Problem >> For the entries below, return the line holding "You are a GUI" together with all lines after it, unchanged, and leave every picture out.

[Stored data entries]
______________________________
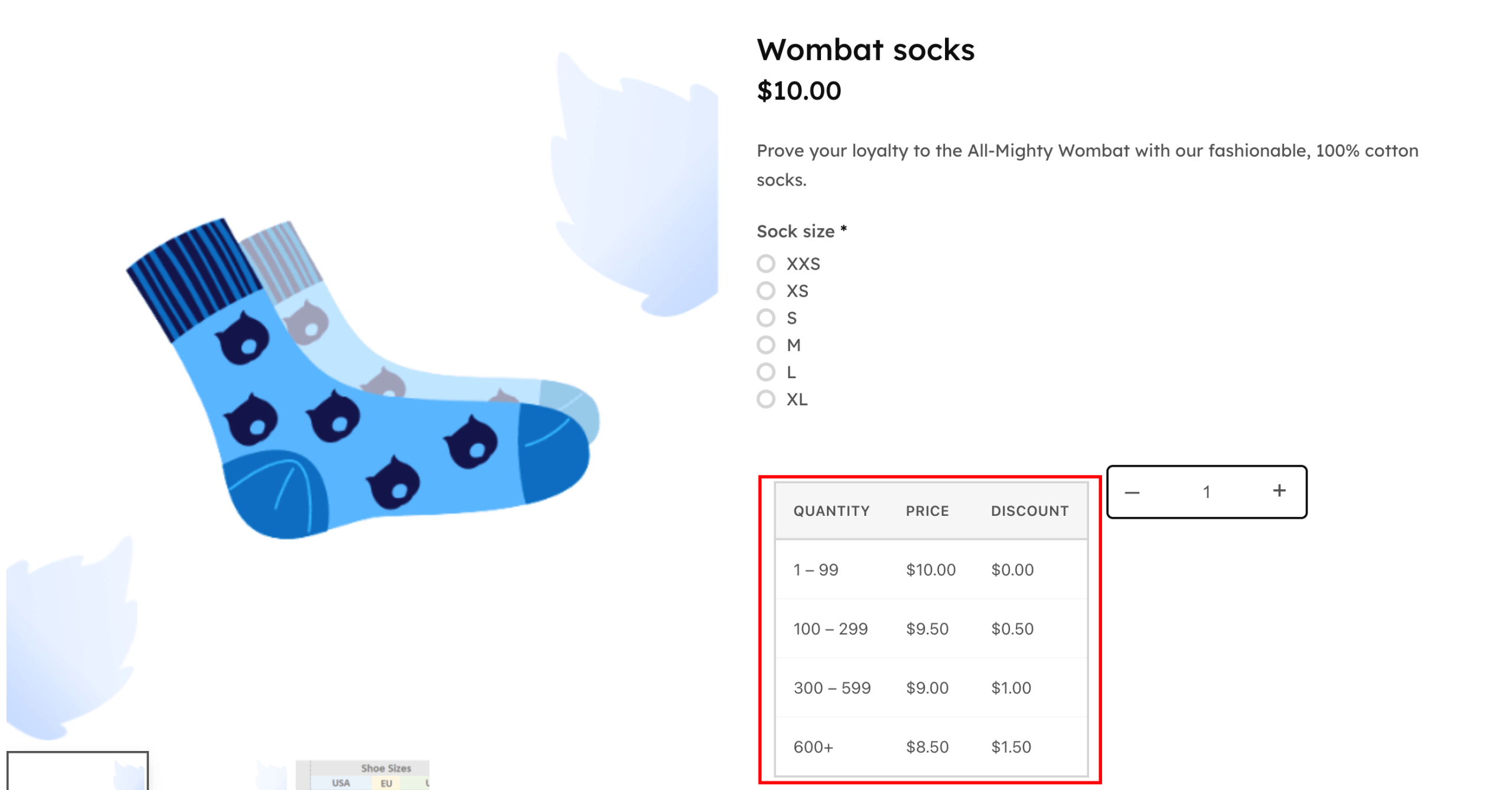Click the DISCOUNT column header
This screenshot has width=1512, height=790.
tap(1029, 511)
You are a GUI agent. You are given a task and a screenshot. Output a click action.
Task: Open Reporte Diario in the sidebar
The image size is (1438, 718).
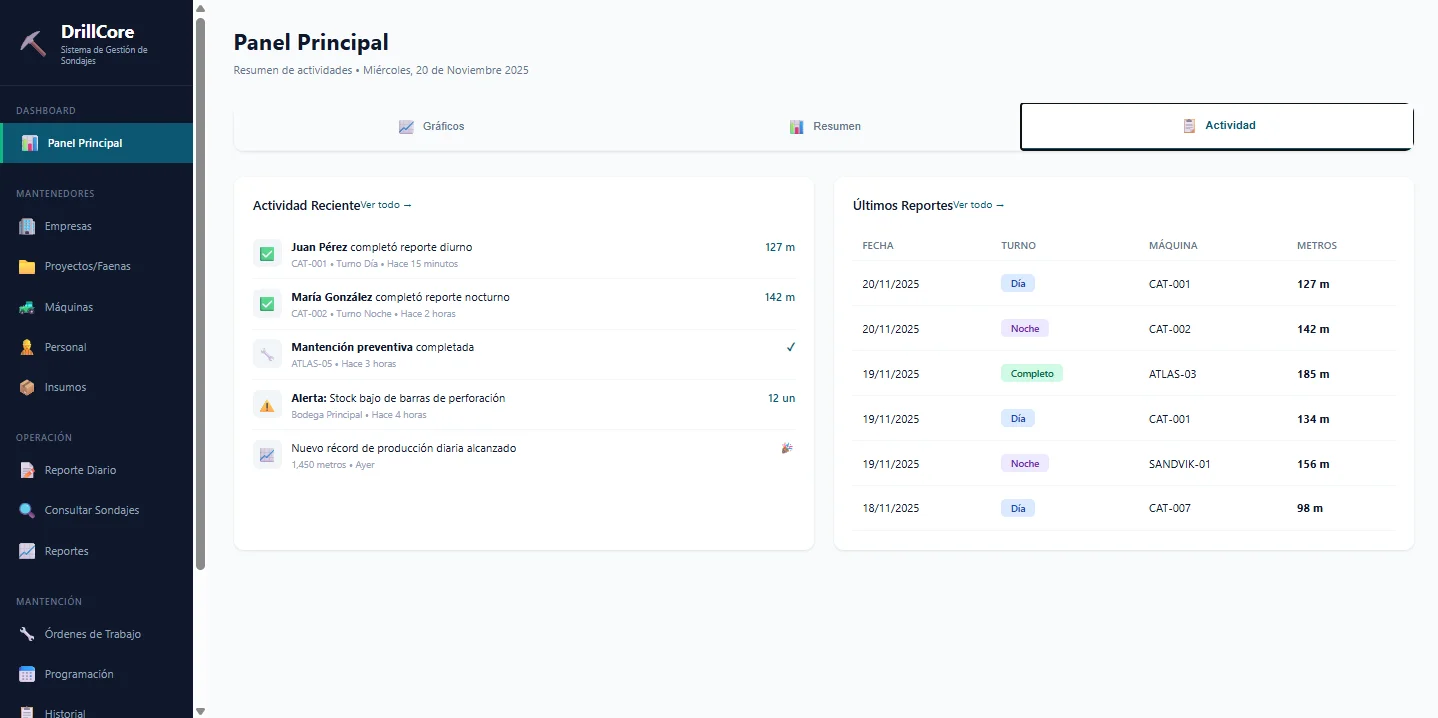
______________________________
Expected output >>
You are a GUI agent. You are given a task and a screenshot. Output a click action.
Task: Open Reporte Diario in the sidebar
The image size is (1438, 718).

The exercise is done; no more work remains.